Firefox, Adobe top buggiest-software list

Open-source Firefox reports all holes, putting it at the top of the list for bug reports, while Adobe replaces Microsoft in the second spot, reports find.

Elinor Mills Former Staff Writer
Elinor Mills covers Internet security and privacy. She joined CNET News in 2005 after working as a foreign correspondent for Reuters in Portugal and writing for The Industry Standard, the IDG News Service and the Associated Press.
Elinor Mills
4 min read

Firefox was the application that had the most reported vulnerabilities this year, while holes in Adobe Reader more than tripled from a year ago, according to statistics compiled by Qualys, a vulnerability management provider.

Qualys tallied 102 vulnerabilities that were found in Firefox this year, up from 90 last year. The numbers are based on running totals in the National Vulnerability Database.

However, the high number of Firefox vulnerabilities doesn't necessarily mean the Web browser actually has the most bugs; it just means it has the most reported holes. Because the software is open source, all holes are publicly disclosed, whereas proprietary software makers, like Adobe and Microsoft, typically only publicly disclose holes that were found by researchers outside the company, and not ones discovered internally, Qualys Chief Technology Officer Wolfgang Kandek said late on Wednesday.
==============================
- _WHAT YOU WILL DO_:
Extend the article on Firefox and Adobe topping the vulnerability list, picking up after its final sentence. The material after this point is separate and unrelated to the article about buggy software.
==============================
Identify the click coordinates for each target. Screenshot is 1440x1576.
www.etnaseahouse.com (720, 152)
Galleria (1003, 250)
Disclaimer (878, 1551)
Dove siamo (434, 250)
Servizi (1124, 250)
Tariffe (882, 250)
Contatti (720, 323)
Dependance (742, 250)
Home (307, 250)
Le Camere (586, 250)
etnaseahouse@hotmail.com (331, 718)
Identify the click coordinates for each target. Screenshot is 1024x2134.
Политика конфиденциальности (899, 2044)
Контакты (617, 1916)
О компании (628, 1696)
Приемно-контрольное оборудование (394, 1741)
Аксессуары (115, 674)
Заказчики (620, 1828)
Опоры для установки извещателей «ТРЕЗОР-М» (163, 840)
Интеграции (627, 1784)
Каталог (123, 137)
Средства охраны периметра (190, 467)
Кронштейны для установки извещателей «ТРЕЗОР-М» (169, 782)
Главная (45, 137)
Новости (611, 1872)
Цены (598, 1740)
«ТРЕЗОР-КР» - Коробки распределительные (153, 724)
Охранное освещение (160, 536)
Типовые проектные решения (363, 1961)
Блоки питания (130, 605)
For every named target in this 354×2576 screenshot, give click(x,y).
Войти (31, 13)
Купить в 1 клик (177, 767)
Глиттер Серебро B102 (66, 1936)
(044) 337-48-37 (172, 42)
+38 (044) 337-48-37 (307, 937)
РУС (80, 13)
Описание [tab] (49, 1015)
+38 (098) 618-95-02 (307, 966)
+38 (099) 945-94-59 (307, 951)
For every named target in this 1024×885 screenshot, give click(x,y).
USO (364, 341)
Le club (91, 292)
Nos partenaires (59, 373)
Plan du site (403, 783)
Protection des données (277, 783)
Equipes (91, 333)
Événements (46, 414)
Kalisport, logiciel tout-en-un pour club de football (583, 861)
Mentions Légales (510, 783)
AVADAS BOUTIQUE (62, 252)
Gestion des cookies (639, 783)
==============================
- _EXPECTED ANSWER_:
Meanwhile, Adobe took the second place spot from Microsoft this year. The number of vulnerabilities in Adobe Reader rose from 14 last year to 45 this year, while those in Microsoft Office dropped from 44 to 41, according to Qualys. Internet Explorer had 30 vulnerabilities.

A shift in focus
The numbers illustrate the trend of attackers turning their focus away from operating systems and toward applications, Kandek said.

"Operating systems have become more stable and harder to attack and that's why attackers are migrating to applications, he said. "Adobe is a huge focus for attacks now, around 10 times more than Microsoft Office. However, other widely used targets like Internet Explorer and Firefox are still far from secure."

Research from F-Secure earlier this year provides further evidence that holes in Adobe applications are being targeted more than Microsoft apps. During the first three months of 2009, F-Secure discovered 663 targeted attack files, the most popular type being PDFs at nearly 50 percent, followed by Microsoft Word at nearly 40 percent, Excel at 7 percent, and PowerPoint at 4.5 percent.

That compared with Word representing nearly 35 percent of all 1,968 targeted attacks in 2008, followed by Reader at more than 28 percent, Excel at nearly 20 percent, and PowerPoint at nearly 17 percent.

As a result, Adobe needs to respond the way Microsoft did in 2002 when it launched its Trustworthy Computing initiative, and make securing its software a company-wide priority, researchers say. F-Secure even recommended that people stop using Reader and use an alternative PDF reader.

Adobe has taken some action, announcing in May that it would release its security updates on a regular schedule, quarterly and coinciding with every third Microsoft Patch Tuesday.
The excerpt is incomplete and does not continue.